2 de abril de 2010

RESURRECCIÓN DE CRISTO

La Resurrección es una verdad fundamental de La fe cristiana. Dios Padre resucitó a su Hijo Jesucristo.

Resucitar no es igual que revivir: Revivir es volver a la vida, con lo que la vida se prolonga hasta que, finalmente, le llegue la muerte. Jesús revivió a Lázaro, a la Hija de Jairo, al hijo de la viuda de Naín. Así demostró que tenía poder sobre la misma muerte.


Resucitar tampoco es vivir en el recuerdo de los que permanecen en esta vida, ni reencarnarse, en otras futuras personas que vivirán posteriormente.


Resucitar es salir del espacio y del tiempo, para vivir en la eternidad. Necesita ser precedida de la muerte; que en definitiva consiste en desprenderse de todo elemento físico y temporal.


Cristo resucitado no es un cuerpo revivido, ni un recuerdo, ni un fantasma, ni una mera energía. Tampoco se trata de una alucinación de los apóstoles.

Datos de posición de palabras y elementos
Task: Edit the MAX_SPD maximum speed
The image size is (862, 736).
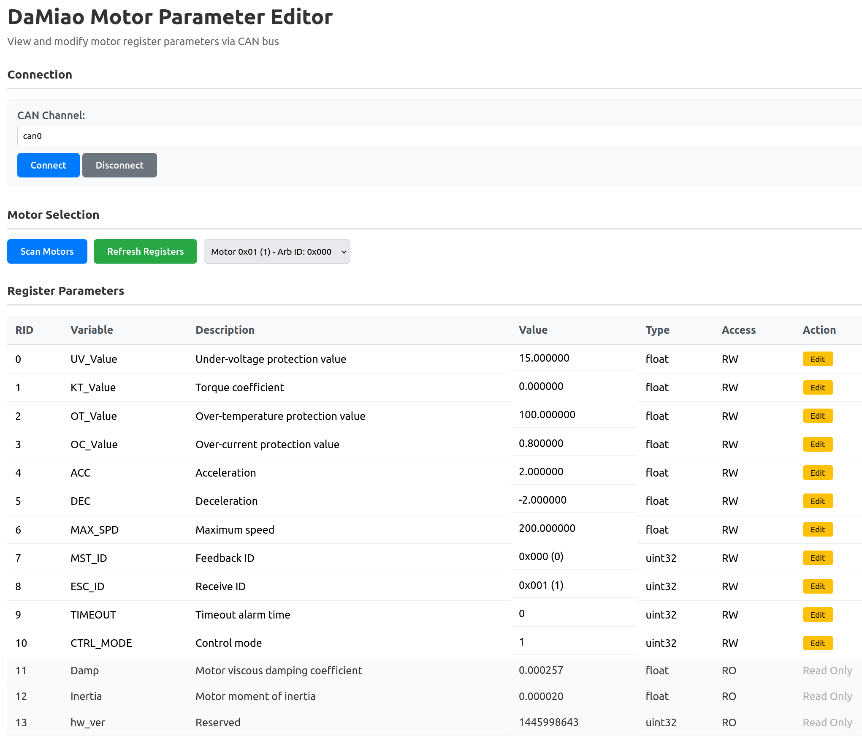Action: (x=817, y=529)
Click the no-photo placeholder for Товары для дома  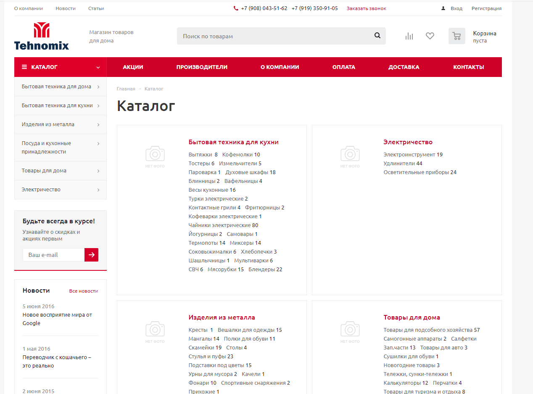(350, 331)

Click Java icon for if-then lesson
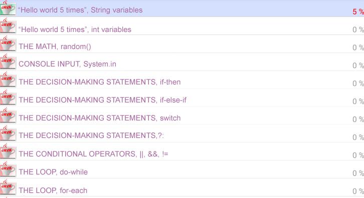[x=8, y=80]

### TAREAS REQUERIDAS
(1) Traduzca al inglés la siguiente oración del texto sobre la Resurrección de Cristo: "Resucitar es salir del espacio y del tiempo, para vivir en la eternidad."
(2) Extraiga sin cambios el pasaje del texto sobre la Resurrección de Cristo que comienza en las palabras "La Resurrección es" y termina después de "la misma muerte.".

### RESULTADOS POR TAREA
(1) To resurrect is to leave space and time in order to live in eternity.

(2)
La Resurrección es una verdad fundamental de La fe cristiana. Dios Padre resucitó a su Hijo Jesucristo.

Resucitar no es igual que revivir: Revivir es volver a la vida, con lo que la vida se prolonga hasta que, finalmente, le llegue la muerte. Jesús revivió a Lázaro, a la Hija de Jairo, al hijo de la viuda de Naín. Así demostró que tenía poder sobre la misma muerte.